LeetCode #20: Valid Parentheses

LeetCode Solutions

https://leetcode.com/problems/valid-parentheses/

To solve this problem in Python 3, we can use a stack data structure to keep track of the opening brackets encountered in the input string s.

Here are the steps to follow:

  1. Initialize an empty stack.
  2. Iterate through the characters in the input string s.
  3. If the current character is an opening bracket ('(', '{', or '['), push it onto the stack.
  4. If the current character is a closing bracket (')', '}', or ']'), check if the top of the stack contains the corresponding opening bracket.

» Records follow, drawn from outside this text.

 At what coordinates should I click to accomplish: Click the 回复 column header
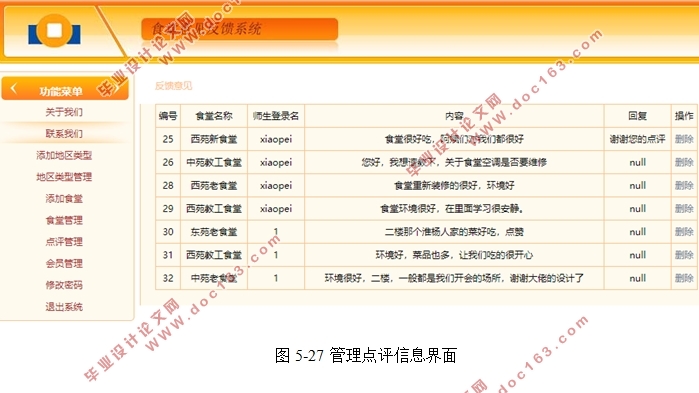click(637, 116)
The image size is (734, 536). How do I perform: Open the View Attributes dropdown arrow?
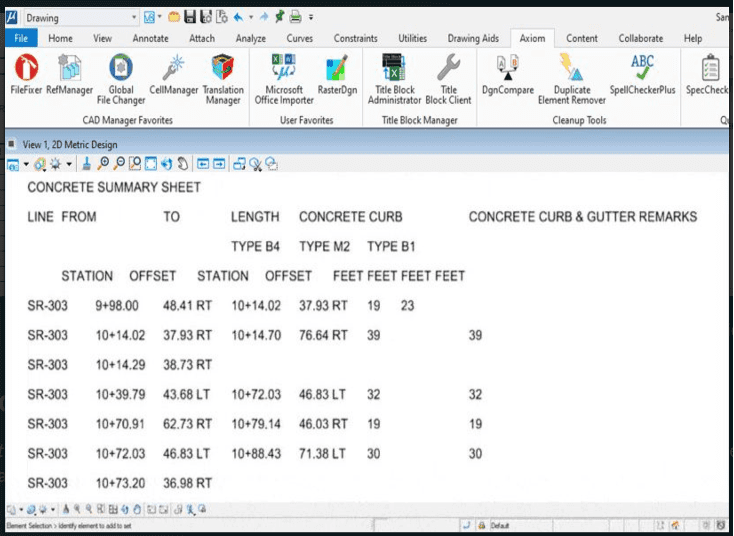tap(26, 164)
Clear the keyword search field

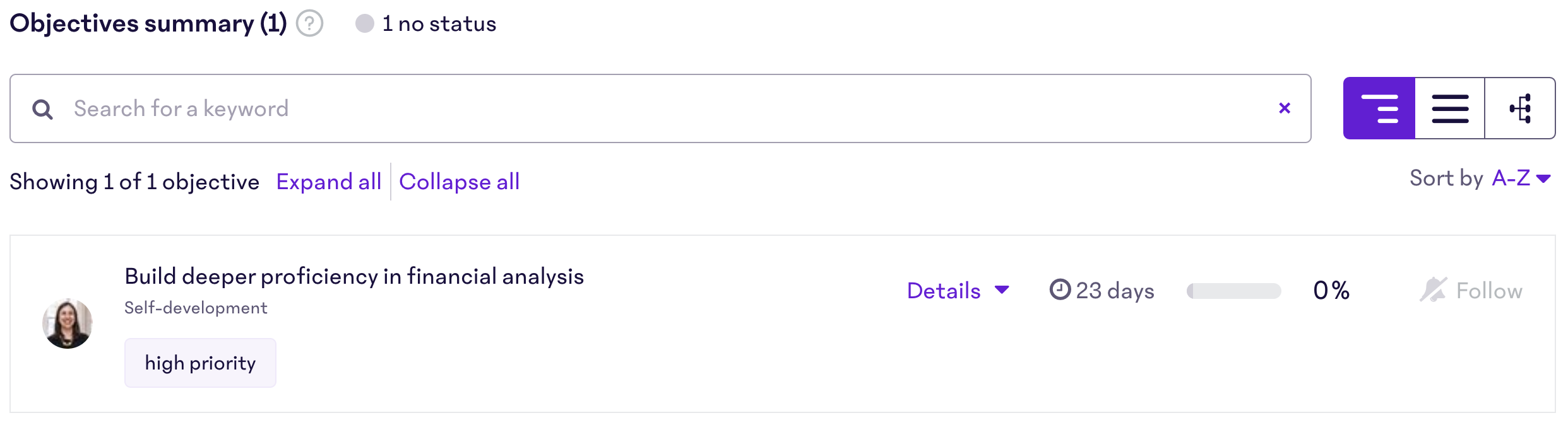pyautogui.click(x=1284, y=108)
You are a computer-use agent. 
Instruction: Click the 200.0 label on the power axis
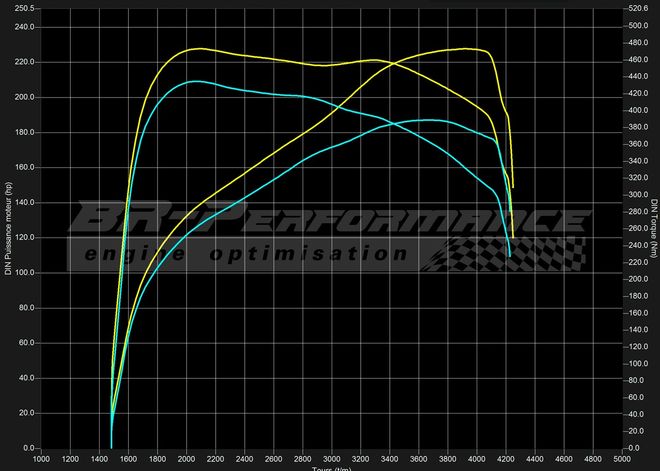tap(22, 97)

If the stack is empty or the top of the stack does not match the corresponding opening bracket, return False.
  5. If all characters in the input string have been processed and the stack is empty, return True. Otherwise, return False.

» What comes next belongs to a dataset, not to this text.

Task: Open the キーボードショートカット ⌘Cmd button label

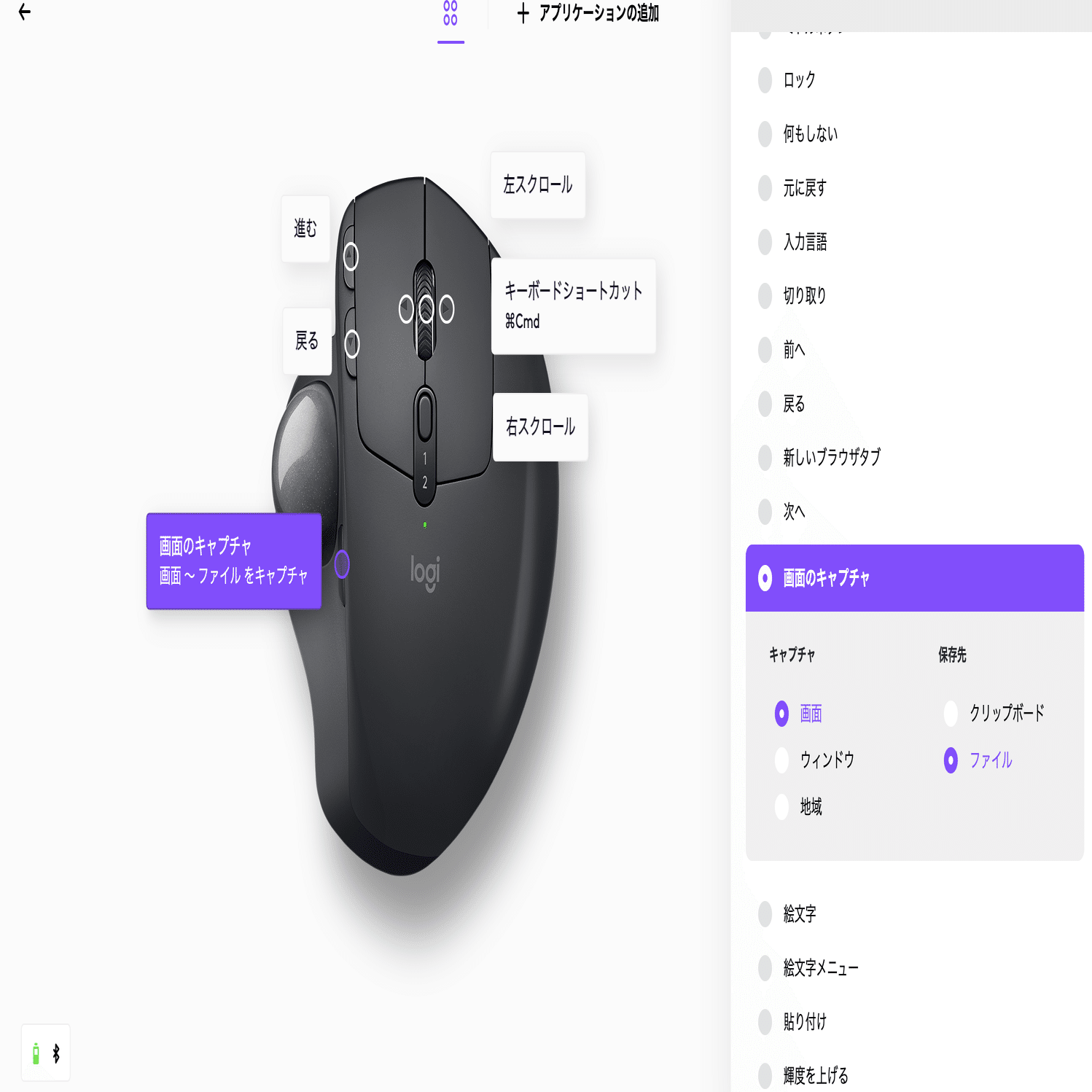Action: pos(574,306)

Here’s the Python 3 code that implements this approach:

class Solution:
    def isValid(self, s: str) -> bool:
        stack = []
        for char in s:
            if char == '(' or char == '{' or char == '[':
                stack.append(char)
            elif char == ')' and (not stack or stack[-1] != '('):
                return False
            elif char == '}' and (not stack or stack[-1] != '{'):
                return False
            elif char == ']' and (not stack or stack[-1] != '['):
                return False
            else:
                stack.pop()
        return len(stack) == 0

In this code, we first initialize an empty stack. We then iterate through the characters in the input string s. If the current character is an opening bracket ('(', '{', or '['), we push it onto the stack. If the current character is a closing bracket (')', '}', or ']'), we check if the top of the stack contains the corresponding opening bracket. If the stack is empty or the top of the stack does not match the corresponding opening bracket, we return False. If all characters in the input string have been processed and the stack is empty, we return True. Otherwise, we return False.

Time Complexity:

The time complexity of the above algorithm is O(n), where n is the length of the input string s.

The reason for this is that we iterate through the characters in s once using a for loop.

Space Complexity:

The space complexity of the above algorithm is O(n), where n is the length of the input string s.

The reason for this is that we use a stack data structure to keep track of the opening brackets encountered in s. The size of the stack can be up to the length of s.